Ironiquement, c'est au musée de l'Armée à Paris, situé dans le quartier où l'auteur a passé son enfance, qu'il a pris conscience de cette réalité. C'était en 2022, et il décrit la scène dès le début de son livre : "Au musée de l'Armée, un Noir assis par terre tient une calebasse. Cinq têtes coupées de Noirs sont posées devant lui. Cette disposition : on dirait qu'il est venu les vendre au marché. La photo est accrochée un peu en hauteur, en retrait. Elle a été prise à Bakel, au Sénégal, et les têtes, explique la légende, sont celles de prisonniers capturés parmi les fuyards des bandes d'Ahmadou Tall. J'aurais tout aussi bien pu la rater. Et même, j'aurais dû. C'était dans l'ordre des choses. Seul le hasard en est responsable."
Cette photographie, publiée dans le magazine français L'Illustration le 11 avril 1891 sans intention de dénoncer ce crime, intrigue et choque profondément le journaliste. Dès lors, il se lance dans une enquête pour retracer l'histoire de cette image, mais aussi pour comprendre pourquoi elle n'a pas suscité de controverse à l'époque, et surtout, pourquoi la barbarie coloniale qu'elle documente est tombée dans l'oubli collectif depuis lors. Il découvrira des faits ignorés jusqu'alors, tels que la répétition des massacres de masse, les crimes impunis, les enfumades et les mutilations.
À travers cet essai percutant, Schneidermann s'adresse à tous ceux qui méconnaissent ce lourd passé, notamment à ses connaissances auxquelles il demandait, au fur et à mesure de ses découvertes, s'ils connaissaient telle ou telle histoire, et qui répondaient invariablement par la négative. Des noms tels que Pierre Savorgnan de Brazza ou les capitaines Voulet et Chanoine leur étaient totalement étrangers.
Afrique XXI publie donc un des chapitres de cet ouvrage marquant, intitulé "Un minimum de formes", dans lequel l'auteur établit le constat suivant : à la fin du XIXe siècle, les crimes commis lors de la conquête coloniale n'étaient pas tous passés sous silence, certains étaient connus, mais ils ne suscitaient guère d'indignation. Comme si ces événements lointains ne relevaient pas de la responsabilité collective des Français.
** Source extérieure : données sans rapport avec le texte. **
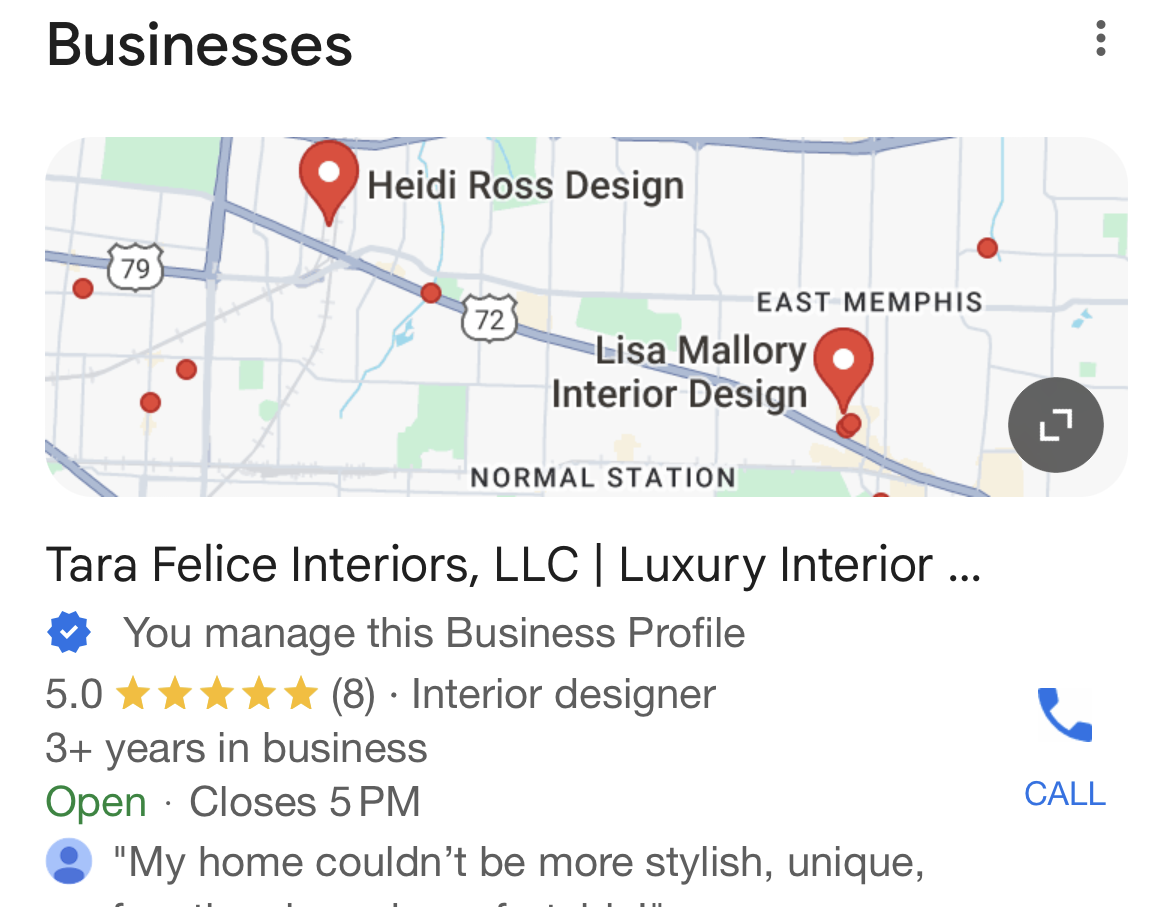Open Tara Felice Interiors, LLC listing title
The height and width of the screenshot is (907, 1176).
click(x=513, y=564)

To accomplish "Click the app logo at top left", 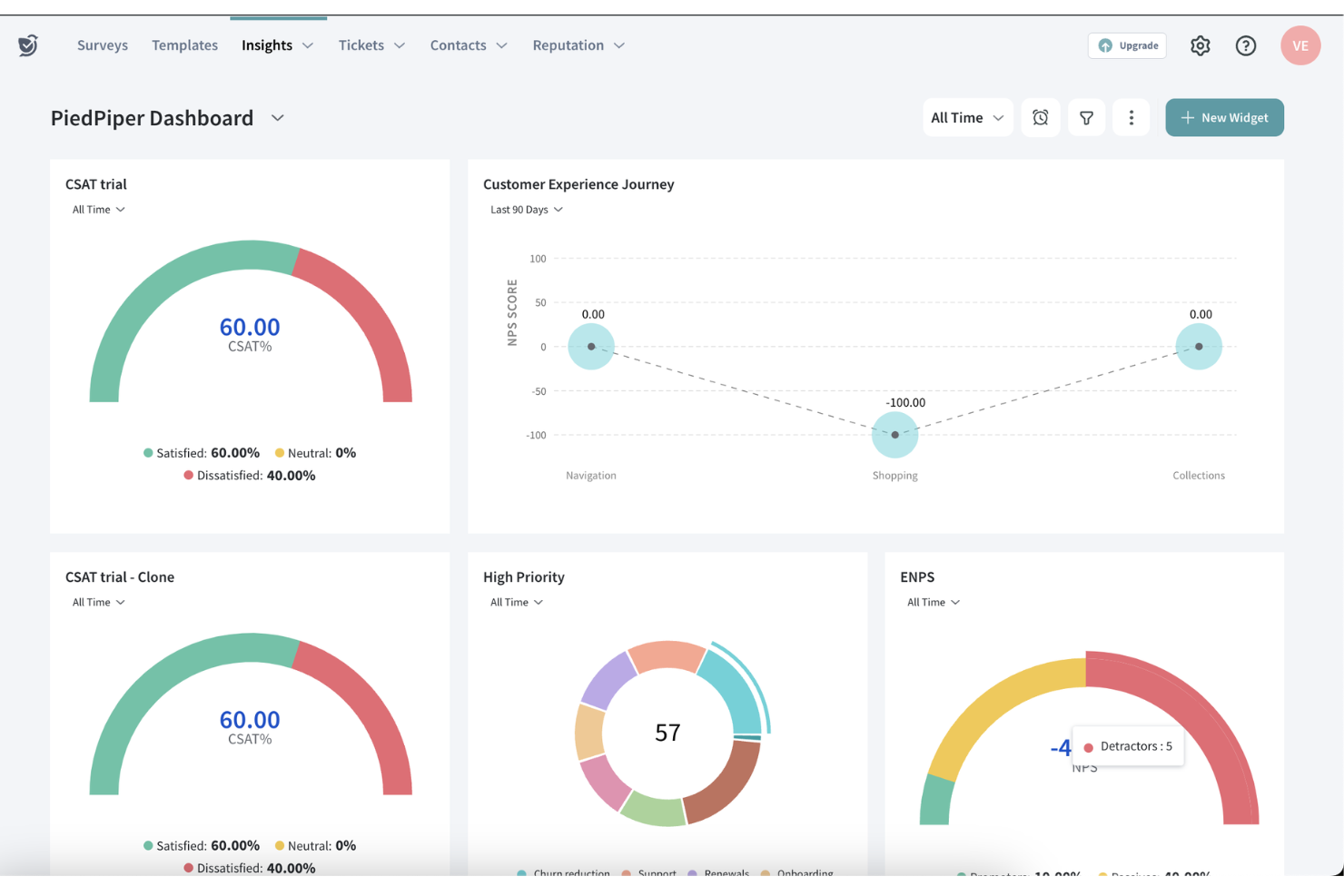I will tap(27, 44).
Avec cette investigation courageuse, Daniel Schneidermann met en lumière une page sombre de l'histoire française qui a été occultée pendant trop longtemps. Son essai nous invite à revisiter notre passé colonial et à questionner notre responsabilité collective dans ces crimes. Il rappelle que la mémoire collective ne peut être sélective et que la vérité historique doit être confrontée, même si cela implique de remettre en cause des représentations et des narrations établies.
"Cinq têtes coupées. Massacres coloniaux : enquête sur la fabrication de l'oubli" est un ouvrage essentiel pour tous ceux et celles qui aspirent à une compréhension approfondie de l'histoire coloniale et de ses conséquences. Il nous rappelle que la véritable réconciliation avec notre passé exige de regarder en face les horreurs commises au nom de la colonisation.
La publication de cet extrait dans Afrique XXI marque une étape importante dans la diffusion de ces connaissances et dans la poursuite d'un dialogue ouvert sur notre histoire commune. Espérons que cette enquête incitera davantage de personnes à explorer les pages longtemps oubliées de notre passé colonial et à réfléchir aux implications de ces atrocités sur notre société contemporaine.